S’il doit être qualifié de « moderne » ou de « contemporain » le droit international public ne saurait sans risquer de perdre sa propre légitimité se forger un acte de naissance qui compterait pour rien ces fidélités immémoriales et l’imprescriptibilité qui leur est attachée. Pour donner corps et force à un droit aussi amnésique, il importe de participer à d’autres entreprises, fort équivoques, menées sous le couvert de l’Histoire et qui tentent d’ôter toute fondement aux revendications du peuple juif sur cette terre non à raison de la péremption de ces revendications mais par un acte confinant à l’ethnocide culturel et intellectuel : en affirmant que le peuple juif est une pure invention, qu’il n’ a jamais existé comme existent les autres peuples, et cela dans le déni de sa langue, de sa culture, de ses rites et de ses liturgies, de ses documents les plus antiques et de ses monuments les mieux préservés (22).
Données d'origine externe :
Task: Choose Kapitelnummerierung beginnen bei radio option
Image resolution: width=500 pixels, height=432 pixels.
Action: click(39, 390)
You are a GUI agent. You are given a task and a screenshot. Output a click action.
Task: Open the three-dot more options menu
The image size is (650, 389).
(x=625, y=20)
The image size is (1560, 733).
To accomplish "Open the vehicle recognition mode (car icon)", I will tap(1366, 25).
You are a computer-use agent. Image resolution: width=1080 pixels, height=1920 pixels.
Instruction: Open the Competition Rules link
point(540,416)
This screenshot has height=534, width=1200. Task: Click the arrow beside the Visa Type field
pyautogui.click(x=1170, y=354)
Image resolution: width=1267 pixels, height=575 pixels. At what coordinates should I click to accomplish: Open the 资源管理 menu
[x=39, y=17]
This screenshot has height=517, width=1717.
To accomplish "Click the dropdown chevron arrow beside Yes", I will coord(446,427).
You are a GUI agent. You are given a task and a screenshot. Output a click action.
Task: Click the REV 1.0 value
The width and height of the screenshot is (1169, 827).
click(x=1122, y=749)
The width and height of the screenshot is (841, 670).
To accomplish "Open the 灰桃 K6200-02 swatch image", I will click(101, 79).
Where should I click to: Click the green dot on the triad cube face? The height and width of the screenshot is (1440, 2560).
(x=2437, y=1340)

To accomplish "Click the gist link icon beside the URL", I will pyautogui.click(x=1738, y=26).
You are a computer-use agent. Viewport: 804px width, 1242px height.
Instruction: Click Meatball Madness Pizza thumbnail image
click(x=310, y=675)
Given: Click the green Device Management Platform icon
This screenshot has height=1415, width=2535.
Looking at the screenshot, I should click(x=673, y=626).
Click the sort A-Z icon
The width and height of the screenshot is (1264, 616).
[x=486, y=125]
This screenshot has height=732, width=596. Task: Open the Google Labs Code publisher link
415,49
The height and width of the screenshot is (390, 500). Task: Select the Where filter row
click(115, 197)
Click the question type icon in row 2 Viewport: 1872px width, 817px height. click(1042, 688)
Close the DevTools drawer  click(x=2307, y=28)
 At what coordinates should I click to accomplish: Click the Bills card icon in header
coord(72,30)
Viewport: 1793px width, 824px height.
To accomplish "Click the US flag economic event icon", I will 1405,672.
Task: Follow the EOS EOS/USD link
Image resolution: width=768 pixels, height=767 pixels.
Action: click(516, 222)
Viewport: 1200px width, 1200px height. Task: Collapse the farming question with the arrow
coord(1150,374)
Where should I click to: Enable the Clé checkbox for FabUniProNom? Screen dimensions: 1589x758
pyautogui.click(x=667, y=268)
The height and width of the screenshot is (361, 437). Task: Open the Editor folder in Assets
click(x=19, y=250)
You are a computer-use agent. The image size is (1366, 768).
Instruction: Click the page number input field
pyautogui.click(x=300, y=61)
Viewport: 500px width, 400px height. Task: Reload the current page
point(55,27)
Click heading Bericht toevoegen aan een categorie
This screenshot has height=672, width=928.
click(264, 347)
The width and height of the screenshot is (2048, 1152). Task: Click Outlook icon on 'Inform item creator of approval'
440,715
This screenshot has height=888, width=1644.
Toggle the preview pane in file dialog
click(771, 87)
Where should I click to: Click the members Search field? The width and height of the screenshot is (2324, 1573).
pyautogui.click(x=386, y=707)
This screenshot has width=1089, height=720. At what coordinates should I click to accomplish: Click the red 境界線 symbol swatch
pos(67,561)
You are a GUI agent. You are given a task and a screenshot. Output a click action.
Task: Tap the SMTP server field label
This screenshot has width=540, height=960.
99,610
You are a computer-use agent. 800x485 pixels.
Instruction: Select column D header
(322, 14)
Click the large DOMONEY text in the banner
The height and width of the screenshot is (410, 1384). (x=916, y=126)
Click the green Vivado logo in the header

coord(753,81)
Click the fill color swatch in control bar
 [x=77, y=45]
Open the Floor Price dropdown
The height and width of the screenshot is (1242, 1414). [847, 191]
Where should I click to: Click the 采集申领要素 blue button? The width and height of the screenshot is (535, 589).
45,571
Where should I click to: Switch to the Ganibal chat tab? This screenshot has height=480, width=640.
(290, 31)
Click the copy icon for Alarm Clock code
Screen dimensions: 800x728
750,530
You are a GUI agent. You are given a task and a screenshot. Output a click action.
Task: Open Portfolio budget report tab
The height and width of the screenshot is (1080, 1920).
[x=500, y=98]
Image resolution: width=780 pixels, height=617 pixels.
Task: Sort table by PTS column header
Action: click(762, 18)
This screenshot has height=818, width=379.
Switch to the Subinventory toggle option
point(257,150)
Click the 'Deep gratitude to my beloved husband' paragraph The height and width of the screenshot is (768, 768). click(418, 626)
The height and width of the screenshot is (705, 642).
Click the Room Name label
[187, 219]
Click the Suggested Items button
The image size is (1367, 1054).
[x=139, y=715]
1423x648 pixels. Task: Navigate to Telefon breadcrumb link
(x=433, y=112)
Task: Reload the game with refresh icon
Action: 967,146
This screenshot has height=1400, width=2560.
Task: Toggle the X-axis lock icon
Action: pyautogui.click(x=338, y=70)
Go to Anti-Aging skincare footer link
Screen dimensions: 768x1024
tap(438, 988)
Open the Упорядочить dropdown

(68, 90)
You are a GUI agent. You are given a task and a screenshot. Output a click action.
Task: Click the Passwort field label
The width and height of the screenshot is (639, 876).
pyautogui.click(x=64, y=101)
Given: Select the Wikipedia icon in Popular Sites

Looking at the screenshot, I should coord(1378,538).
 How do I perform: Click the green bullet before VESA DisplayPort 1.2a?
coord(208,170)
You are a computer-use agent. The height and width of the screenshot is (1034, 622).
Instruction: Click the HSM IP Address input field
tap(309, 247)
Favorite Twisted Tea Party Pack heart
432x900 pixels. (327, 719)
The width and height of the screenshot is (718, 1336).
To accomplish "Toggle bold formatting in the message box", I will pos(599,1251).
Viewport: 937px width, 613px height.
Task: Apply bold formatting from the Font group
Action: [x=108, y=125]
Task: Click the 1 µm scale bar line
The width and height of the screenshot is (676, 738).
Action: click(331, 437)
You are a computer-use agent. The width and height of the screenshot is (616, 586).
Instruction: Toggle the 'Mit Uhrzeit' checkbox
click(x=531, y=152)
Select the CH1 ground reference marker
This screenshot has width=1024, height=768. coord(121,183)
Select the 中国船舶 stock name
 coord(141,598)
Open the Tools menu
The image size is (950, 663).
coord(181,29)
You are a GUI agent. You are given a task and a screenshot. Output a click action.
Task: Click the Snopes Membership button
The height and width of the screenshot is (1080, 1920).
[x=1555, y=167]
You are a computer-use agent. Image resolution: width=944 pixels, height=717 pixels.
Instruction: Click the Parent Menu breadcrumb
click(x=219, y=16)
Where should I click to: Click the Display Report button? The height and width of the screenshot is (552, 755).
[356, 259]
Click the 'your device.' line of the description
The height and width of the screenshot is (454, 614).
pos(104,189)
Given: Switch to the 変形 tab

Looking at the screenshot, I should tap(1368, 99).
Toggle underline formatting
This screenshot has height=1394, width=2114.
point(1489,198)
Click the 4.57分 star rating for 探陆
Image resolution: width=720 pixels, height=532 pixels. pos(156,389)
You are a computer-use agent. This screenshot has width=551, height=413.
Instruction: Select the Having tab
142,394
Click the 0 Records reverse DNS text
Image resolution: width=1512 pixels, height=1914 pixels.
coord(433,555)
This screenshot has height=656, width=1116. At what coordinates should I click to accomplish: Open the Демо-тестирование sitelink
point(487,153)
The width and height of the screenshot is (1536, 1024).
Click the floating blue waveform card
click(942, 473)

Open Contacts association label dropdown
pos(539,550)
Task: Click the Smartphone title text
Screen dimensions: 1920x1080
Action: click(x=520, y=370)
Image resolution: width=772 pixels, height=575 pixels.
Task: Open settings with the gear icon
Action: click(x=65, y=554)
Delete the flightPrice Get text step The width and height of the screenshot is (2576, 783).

A cette fin toute trace découverte ou redécouverte est aussitôt recouverte ou effacée. De ce fait l’archéologie n’ouvre plus seulement des terrains de fouilles: elle même est devenue champ de bataille et lorsque l’effacement physique échoue intervient la tentative de déclassement moral. Le terme de « judaïsation » passera pour insultant, polluant (23). N’est ce pas Kant déjà qui avait prôné en son temps l’euthanasie du peuple Juif ? Comment s’étonner que ce peuple, affronté à ces stratégies de la souillure, ne l’entende pas de cette oreille et vérifie l’exemplarité de ses accusateurs ?

 

Le retour du peuple juif dans l’histoire contemporaine engendre des réactions aussi erratiques non seulement parce qu’il met en cause des occupations indues avec les violences qui les ont engendrées et dont il a été victime mais aussi parce qu’il ébranle la véritable structure à la fois théologique et psychique qui l’a réputé pour mort durant presque deux millénaires. La démonstration en a été faite maintes fois sur le terrain de la théologie comme sur celui de l’histoire des religions et l’on ne peut que se féliciter des avancées notables intervenues en ce domaine entre le peuple juif et l’Eglise catholique. Bien sûr, « l’Accord fondamental » intervenu en 1993 entre le Vatican et l’Etat d’ Israël n’obéit pas qu’à des considérations exclusivement religieuses mais qui doutera qu’il a résulté également de l’intense dialogue inter–confessionnel engagé après la deuxième Guerre mondiale et la révélation des horreurs de la Solution finale ?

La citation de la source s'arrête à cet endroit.